PROVIDED PASSAGE:
With all the talk of a resurgence of a 1970s-style vicious cycle of record energy prices, frozen credit markets and increasing unemployment, one would think that the nation’s political leadership would be carefully studying the solutions that rescued the country from our last bout of stagflation. Instead, some are actually proposing a return to the very policies that cut off credit to millions of middle-class Americans a generation ago.

In the late 1970s, consumer credit and home mortgages all but disappeared because the cost of credit in the global capital markets rose above the artificial ceilings on lending rates imposed by state usury laws. Small business owners found themselves unable to finance purchases of equipment. First-time homebuyers found themselves frozen out of the housing market. Consumers’ access to short-term credit dropped precipitously, with disastrous consequences for the retail sector.

The strangulation of the economy by usury laws ended only when the U.S. Supreme Court, the Federal Reserve Board and Congress all endorsed the somewhat arcane idea of “pre-emption” to override parochial state interest-rate ceilings for the common benefit of the national economy. Yet Senator Richard Durbin, D-Ill., has now proposed reintroducing usury limits to the world of consumer lending in a bill entitled the Protecting Consumers from Unreasonable Credit Rates Act. The motivation for such a bill is understandable and even admirable in these challenging economic times, but history shows that the result for consumers may well be less credit, not cheaper credit. As a senior vice president of Citibank told the New York Times in 1980, “We’re not making personal loans. We can’t afford to make them at these rates.”

The Supreme Court led the drive away from usury limits in 1978, ruling in the famous Marquette National Bank case that a national bank located in one state may “export” that state’s maximum interest rate to loan transactions with consumers in other states with more restrictive usury laws. After Marquette, most major credit card issuers moved their operations to states such as Delaware or South Dakota, which have no legal usury limit, and the number of Americans with access to the convenience of credit cards increased exponentially. In one of history’s more interesting examples of bipartisanship, the principal architects of Marquette were Justice William J. Brennan Jr., the author of the decision and one of the most liberal justices of the modern era, and conservative icon Robert Bork, the lawyer who argued the winning side.

In 1980, when the prime lending rate reached 20% (it currently stands at 5%), it became clear that even stronger medicine was needed to protect consumers’ access to credit. Then-Federal Reserve Chairman Paul Volcker (a Democrat), with bipartisan support, championed the passage of the Depository Institutions Deregulation and Monetary Control Act (DIDMCA), which pre-empted state usury limitations on many home mortgage loans. Volcker recognized that, when “the whole level of market rates moves above a state’s usury ceiling, that state is going to be in trouble.” In words that ring especially true today, President Jimmy Carter emphasized in signing DIDMCA that pre-empting state usury limitations would “ensure [a] steadier flow of credit for productive uses, especially housing.”

DATA SECTION:
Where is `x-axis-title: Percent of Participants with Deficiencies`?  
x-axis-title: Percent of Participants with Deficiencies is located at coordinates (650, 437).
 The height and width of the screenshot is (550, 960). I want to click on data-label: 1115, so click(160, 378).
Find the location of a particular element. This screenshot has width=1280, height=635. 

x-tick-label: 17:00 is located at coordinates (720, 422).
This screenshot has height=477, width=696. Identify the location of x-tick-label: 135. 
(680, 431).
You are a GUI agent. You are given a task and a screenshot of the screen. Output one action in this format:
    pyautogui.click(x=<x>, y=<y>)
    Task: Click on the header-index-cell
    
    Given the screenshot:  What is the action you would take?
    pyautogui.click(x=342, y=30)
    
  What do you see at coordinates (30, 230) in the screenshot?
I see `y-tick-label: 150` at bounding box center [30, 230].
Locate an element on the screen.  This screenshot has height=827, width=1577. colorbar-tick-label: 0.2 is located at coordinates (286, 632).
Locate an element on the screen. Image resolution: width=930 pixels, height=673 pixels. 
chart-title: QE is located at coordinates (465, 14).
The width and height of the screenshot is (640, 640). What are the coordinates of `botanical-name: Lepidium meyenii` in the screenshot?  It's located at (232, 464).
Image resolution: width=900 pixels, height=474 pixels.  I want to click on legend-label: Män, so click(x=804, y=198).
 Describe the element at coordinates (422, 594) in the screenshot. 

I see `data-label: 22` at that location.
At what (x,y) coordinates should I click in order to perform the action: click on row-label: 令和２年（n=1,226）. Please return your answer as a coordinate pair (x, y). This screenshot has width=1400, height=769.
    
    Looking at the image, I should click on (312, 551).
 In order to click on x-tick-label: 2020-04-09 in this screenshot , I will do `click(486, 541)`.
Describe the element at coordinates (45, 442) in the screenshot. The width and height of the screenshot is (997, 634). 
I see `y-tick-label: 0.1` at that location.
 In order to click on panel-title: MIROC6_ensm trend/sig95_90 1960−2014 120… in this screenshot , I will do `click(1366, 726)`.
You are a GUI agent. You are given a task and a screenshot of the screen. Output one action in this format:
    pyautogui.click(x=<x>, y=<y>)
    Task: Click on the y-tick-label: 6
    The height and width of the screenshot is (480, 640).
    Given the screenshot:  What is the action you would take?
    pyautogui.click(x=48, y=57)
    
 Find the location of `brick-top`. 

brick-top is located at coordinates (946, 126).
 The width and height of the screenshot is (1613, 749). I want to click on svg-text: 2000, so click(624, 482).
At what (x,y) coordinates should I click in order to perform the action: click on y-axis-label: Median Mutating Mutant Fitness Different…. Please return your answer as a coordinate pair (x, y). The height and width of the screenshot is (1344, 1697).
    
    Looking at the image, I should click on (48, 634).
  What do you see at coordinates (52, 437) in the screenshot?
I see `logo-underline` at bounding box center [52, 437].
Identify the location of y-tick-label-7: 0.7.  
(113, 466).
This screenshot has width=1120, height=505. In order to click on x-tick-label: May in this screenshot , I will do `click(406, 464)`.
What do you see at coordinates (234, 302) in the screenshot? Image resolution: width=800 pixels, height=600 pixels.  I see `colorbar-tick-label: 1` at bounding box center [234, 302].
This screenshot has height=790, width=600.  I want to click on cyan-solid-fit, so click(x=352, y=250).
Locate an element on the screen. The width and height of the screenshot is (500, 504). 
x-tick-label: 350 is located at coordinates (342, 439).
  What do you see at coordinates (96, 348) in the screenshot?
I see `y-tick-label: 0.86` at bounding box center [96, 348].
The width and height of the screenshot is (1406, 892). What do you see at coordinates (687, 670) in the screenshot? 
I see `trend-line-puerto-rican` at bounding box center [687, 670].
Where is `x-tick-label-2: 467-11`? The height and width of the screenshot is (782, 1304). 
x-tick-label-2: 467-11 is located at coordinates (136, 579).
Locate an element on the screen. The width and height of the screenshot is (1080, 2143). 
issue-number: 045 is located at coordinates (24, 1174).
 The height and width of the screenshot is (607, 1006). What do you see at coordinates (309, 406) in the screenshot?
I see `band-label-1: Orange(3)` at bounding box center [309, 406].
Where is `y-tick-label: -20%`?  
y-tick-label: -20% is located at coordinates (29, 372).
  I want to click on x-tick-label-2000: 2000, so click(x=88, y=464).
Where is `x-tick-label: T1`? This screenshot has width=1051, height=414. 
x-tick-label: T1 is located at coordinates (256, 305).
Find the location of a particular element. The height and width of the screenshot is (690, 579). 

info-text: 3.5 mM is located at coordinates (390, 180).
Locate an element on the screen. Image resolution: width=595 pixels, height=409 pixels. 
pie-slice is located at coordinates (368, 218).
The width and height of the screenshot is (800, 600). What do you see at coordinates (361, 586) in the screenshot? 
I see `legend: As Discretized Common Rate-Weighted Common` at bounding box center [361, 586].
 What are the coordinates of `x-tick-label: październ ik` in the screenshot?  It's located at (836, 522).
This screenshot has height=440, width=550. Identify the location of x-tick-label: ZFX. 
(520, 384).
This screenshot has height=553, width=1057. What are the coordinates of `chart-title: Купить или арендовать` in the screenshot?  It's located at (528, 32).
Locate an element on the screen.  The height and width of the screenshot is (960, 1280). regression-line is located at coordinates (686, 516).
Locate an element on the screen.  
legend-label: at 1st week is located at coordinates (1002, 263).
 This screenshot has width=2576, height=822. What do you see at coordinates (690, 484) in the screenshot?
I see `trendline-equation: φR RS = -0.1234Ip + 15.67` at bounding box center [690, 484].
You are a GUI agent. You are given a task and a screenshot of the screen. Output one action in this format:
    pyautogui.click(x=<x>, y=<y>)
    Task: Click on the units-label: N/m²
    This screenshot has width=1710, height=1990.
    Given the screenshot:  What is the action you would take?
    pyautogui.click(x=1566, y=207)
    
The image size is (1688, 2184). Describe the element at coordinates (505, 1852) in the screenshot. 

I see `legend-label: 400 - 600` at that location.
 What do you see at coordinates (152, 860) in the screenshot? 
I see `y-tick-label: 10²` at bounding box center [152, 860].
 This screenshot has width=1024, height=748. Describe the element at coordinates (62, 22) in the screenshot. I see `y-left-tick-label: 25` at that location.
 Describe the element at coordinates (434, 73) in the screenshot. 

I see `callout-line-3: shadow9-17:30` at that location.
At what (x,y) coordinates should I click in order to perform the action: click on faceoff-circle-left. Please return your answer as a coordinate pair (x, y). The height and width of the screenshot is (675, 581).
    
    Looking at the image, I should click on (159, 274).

REQUIRED WORK:
- A) Answer these questions about the passage on state usury laws:
(i) In what year did the Supreme Court decide the Marquette National Bank case?
(ii) What level did the prime lending rate reach in 1980?
(iii) Which senator proposed the Protecting Consumers from Unreasonable Credit Rates Act?
- B) Duplicate the part of the passage on state usury laws starting at "The Supreme Court" and ending at "the winning side.".

RESPONSES FOR EACH TASK:
- A)
(i) 1978
(ii) 20%
(iii) Senator Richard Durbin, D-Ill.

- B)
The Supreme Court led the drive away from usury limits in 1978, ruling in the famous Marquette National Bank case that a national bank located in one state may “export” that state’s maximum interest rate to loan transactions with consumers in other states with more restrictive usury laws. After Marquette, most major credit card issuers moved their operations to states such as Delaware or South Dakota, which have no legal usury limit, and the number of Americans with access to the convenience of credit cards increased exponentially. In one of history’s more interesting examples of bipartisanship, the principal architects of Marquette were Justice William J. Brennan Jr., the author of the decision and one of the most liberal justices of the modern era, and conservative icon Robert Bork, the lawyer who argued the winning side.